[PROBLEM DESCRIPTION]:
Can you recast every line of the items below as a JSON list of strings, with one string per line, blank lines left out, and the pictures omitted?

(Screen and page pointing data)

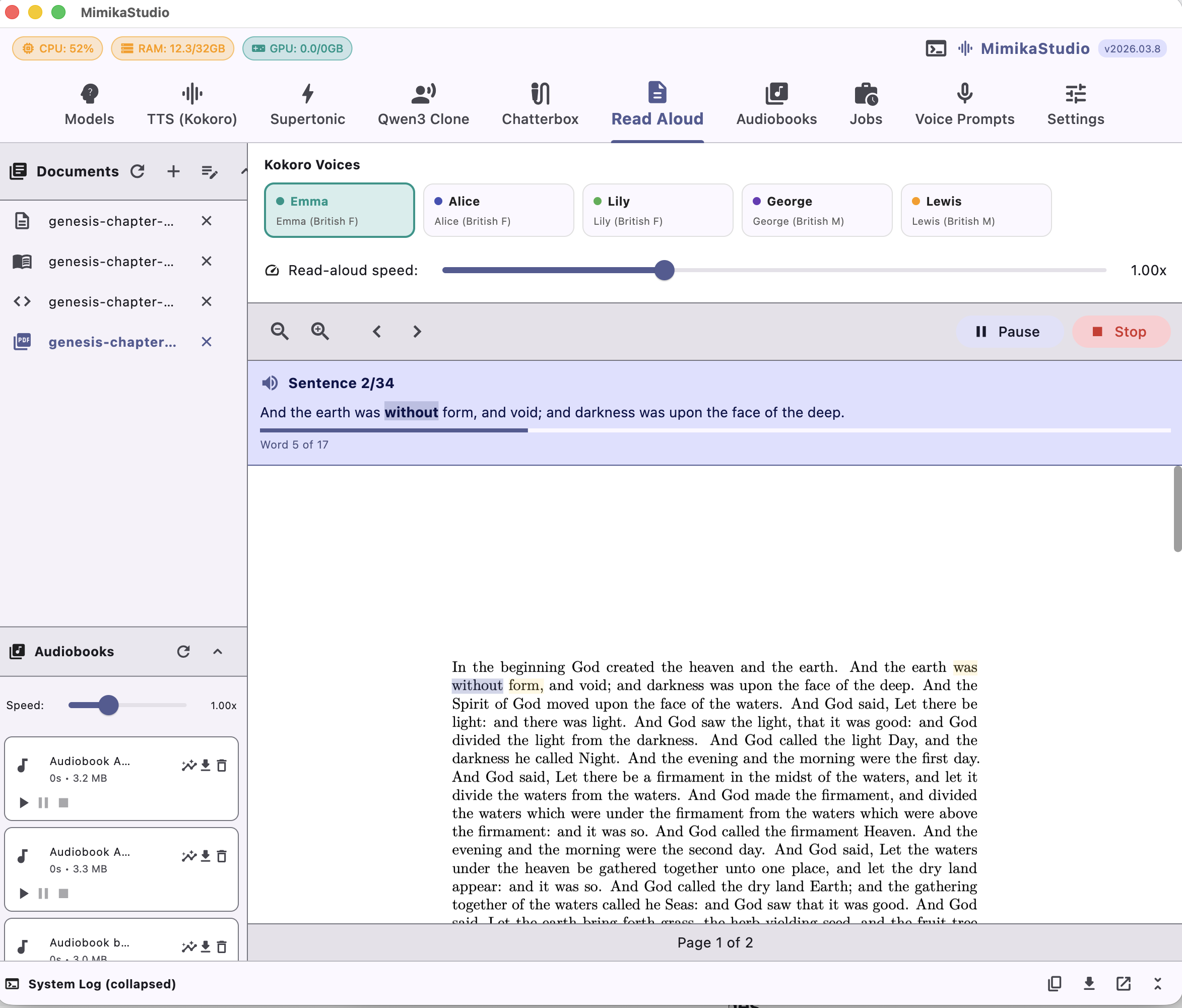Switch to the Supertonic tool
The width and height of the screenshot is (1182, 1008).
coord(307,104)
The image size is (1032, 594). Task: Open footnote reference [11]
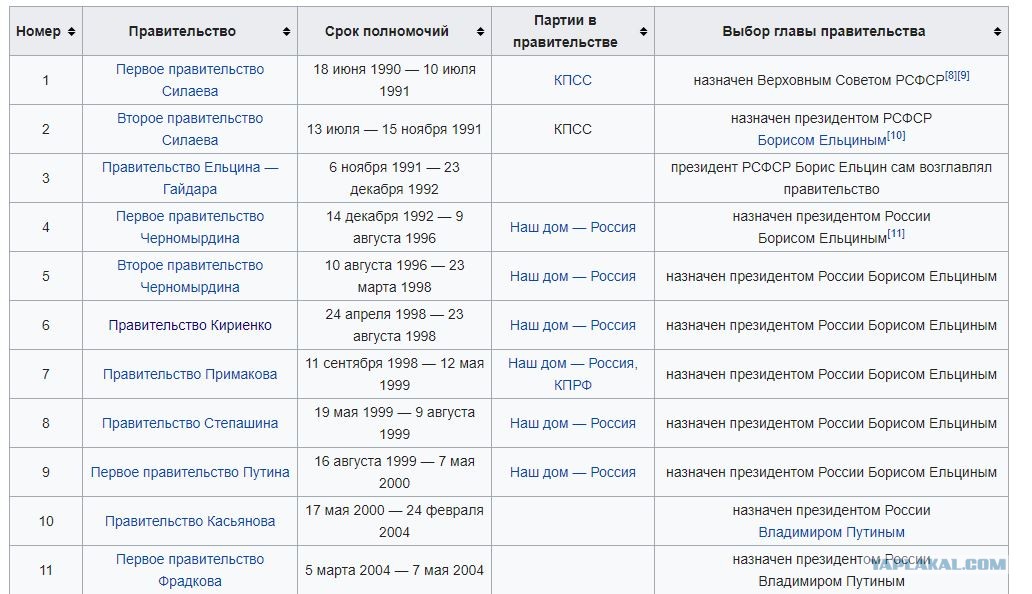pos(896,234)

[EXPECTED ANSWER]:
[
  "Switch to the Supertonic tool",
  "The width and height of the screenshot is (1182, 1008).",
  "coord(307,104)",
  "The image size is (1032, 594). Task: Open footnote reference [11]",
  "pos(896,234)"
]